> **Stored data entries**:
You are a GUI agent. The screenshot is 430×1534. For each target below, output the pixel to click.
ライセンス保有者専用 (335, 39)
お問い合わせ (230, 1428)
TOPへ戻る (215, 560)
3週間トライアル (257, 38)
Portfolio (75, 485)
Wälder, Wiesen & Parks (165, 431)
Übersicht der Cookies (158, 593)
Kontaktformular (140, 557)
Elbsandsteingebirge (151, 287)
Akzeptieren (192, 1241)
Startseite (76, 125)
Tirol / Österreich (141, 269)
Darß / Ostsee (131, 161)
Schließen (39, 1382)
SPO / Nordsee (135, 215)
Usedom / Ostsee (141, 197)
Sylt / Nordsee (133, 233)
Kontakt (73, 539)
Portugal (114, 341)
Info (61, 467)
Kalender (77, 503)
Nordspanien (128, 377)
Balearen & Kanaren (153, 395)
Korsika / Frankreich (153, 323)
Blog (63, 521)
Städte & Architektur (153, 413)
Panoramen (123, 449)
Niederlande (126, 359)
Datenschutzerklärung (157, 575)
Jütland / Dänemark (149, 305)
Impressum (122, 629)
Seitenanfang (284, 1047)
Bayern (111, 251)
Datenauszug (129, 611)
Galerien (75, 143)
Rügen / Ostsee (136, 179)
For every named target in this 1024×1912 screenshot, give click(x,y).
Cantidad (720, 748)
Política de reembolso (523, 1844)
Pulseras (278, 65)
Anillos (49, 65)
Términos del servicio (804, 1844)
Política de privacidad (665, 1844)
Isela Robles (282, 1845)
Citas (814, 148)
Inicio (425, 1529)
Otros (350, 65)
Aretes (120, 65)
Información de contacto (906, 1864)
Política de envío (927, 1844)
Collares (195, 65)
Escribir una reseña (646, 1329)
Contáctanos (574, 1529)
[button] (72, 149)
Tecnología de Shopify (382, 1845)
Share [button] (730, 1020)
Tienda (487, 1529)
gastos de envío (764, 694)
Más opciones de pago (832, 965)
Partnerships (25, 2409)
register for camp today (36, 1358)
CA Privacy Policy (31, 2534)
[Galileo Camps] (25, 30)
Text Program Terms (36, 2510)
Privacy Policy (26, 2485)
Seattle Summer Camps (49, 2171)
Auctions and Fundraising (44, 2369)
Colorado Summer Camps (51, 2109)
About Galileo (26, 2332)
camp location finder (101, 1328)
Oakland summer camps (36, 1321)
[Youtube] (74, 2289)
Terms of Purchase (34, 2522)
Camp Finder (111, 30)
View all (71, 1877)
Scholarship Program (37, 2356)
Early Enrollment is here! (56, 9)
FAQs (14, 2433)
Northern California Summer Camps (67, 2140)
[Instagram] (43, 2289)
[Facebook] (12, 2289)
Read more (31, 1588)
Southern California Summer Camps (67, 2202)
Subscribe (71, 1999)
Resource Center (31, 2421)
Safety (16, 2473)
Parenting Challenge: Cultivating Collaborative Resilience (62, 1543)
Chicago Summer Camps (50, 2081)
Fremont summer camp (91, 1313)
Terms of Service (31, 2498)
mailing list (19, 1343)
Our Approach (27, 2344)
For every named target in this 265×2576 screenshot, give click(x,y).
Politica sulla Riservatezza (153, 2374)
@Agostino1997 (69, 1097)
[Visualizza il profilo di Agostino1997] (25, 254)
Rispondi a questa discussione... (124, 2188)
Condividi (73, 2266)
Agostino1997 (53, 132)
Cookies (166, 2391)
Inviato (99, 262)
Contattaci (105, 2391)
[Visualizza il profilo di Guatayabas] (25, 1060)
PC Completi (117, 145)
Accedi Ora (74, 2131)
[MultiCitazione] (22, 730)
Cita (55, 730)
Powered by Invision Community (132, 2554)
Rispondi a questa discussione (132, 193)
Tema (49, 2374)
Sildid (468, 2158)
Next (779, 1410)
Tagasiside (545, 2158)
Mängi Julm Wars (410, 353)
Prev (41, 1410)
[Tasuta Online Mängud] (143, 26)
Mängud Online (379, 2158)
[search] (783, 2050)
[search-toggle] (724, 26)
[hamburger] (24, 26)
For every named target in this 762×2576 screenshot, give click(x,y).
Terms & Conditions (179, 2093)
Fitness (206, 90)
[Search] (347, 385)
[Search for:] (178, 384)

> **Task requirements**:
Tally the lines of the entries that carry the word "named" and say only that number.

> **Exercise answer**:
3